Requirement:
Render the text of the records below as a JSON list of strings, one string per line, omitting blank lines and leaving out the pictures.

Stored records:
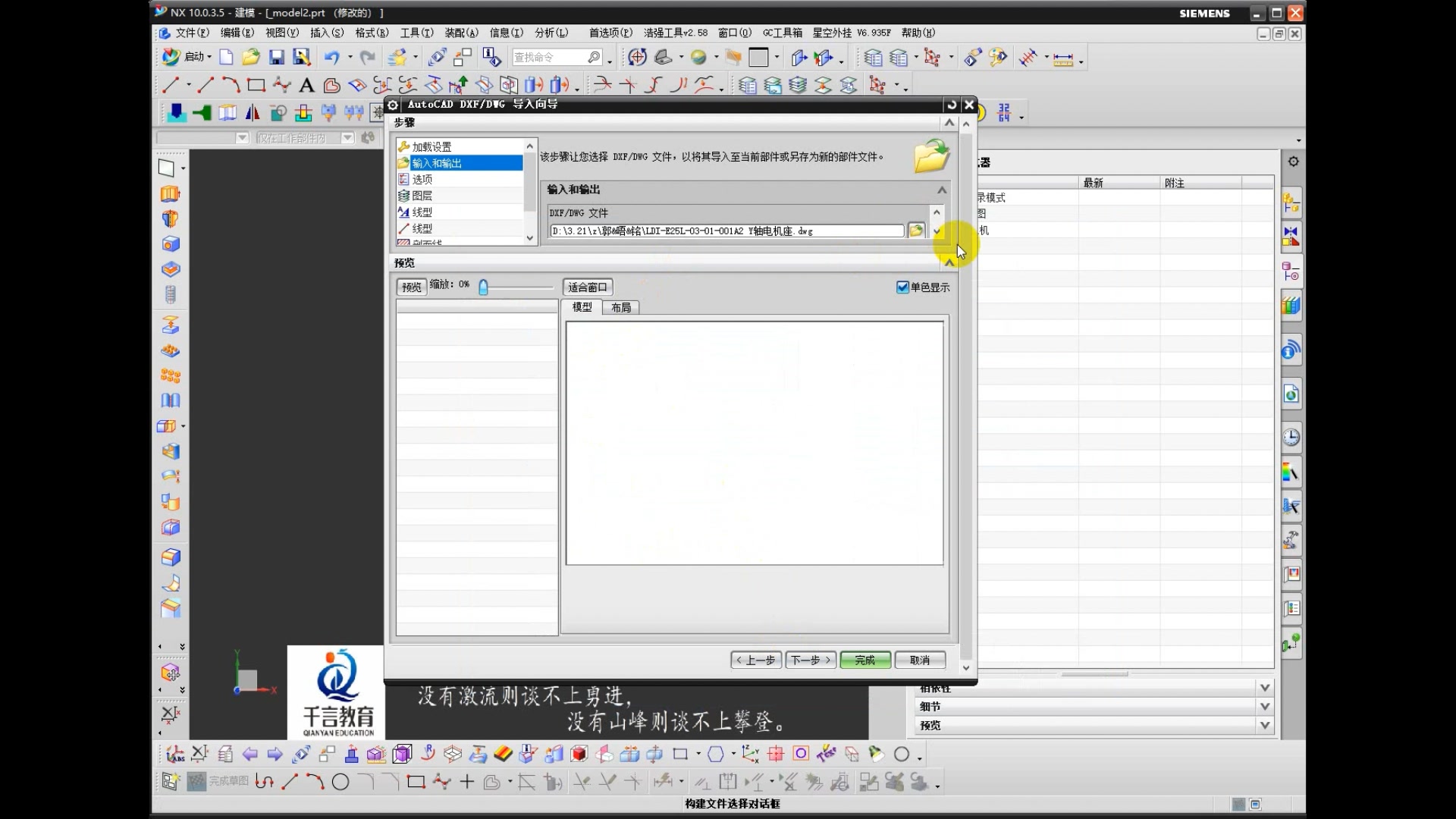Image resolution: width=1456 pixels, height=819 pixels.
Task: Click the Undo arrow icon
Action: (331, 58)
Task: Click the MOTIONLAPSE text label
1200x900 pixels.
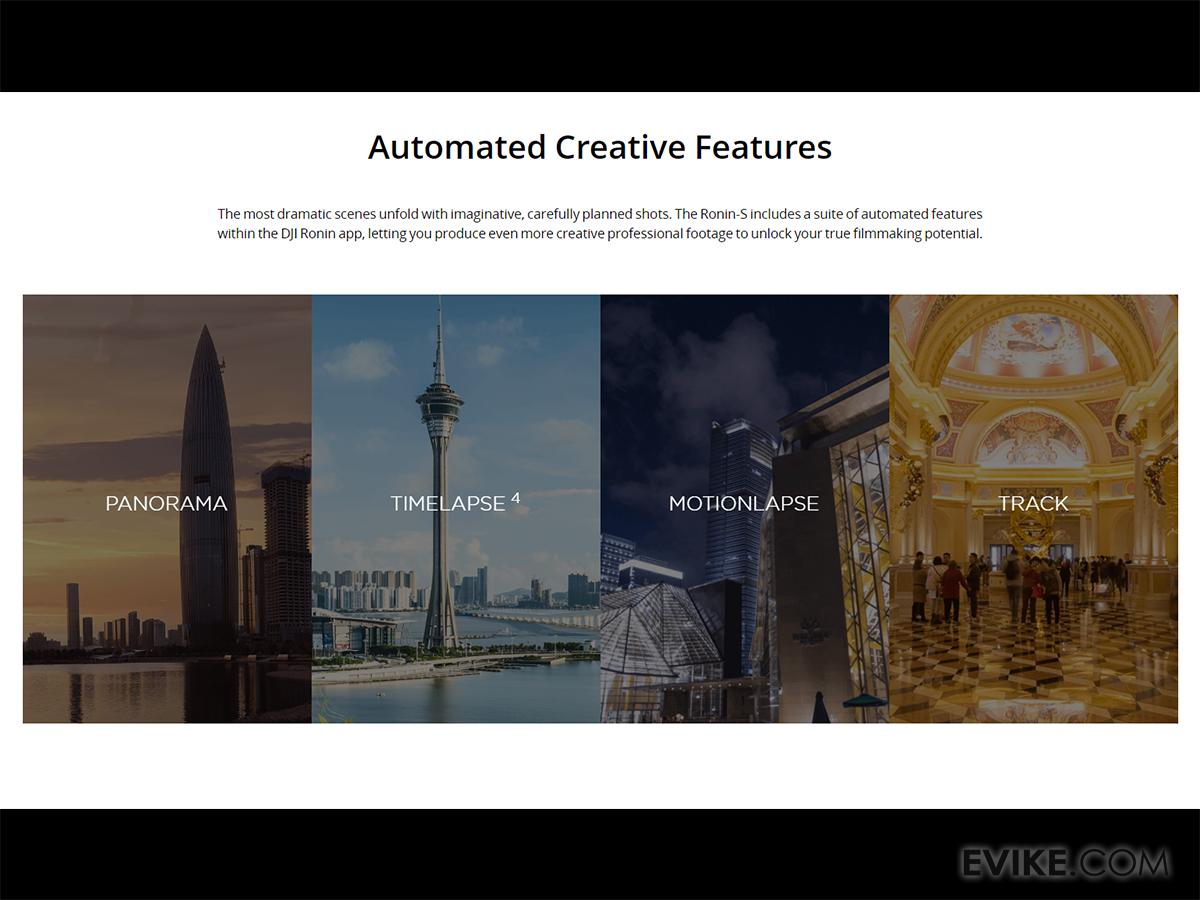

Final result:
[
  "Image resolution: width=1456 pixels, height=819 pixels.",
  "Task: Click the Undo arrow icon",
  "Action: (331, 58)",
  "Task: Click the MOTIONLAPSE text label",
  "1200x900 pixels."
]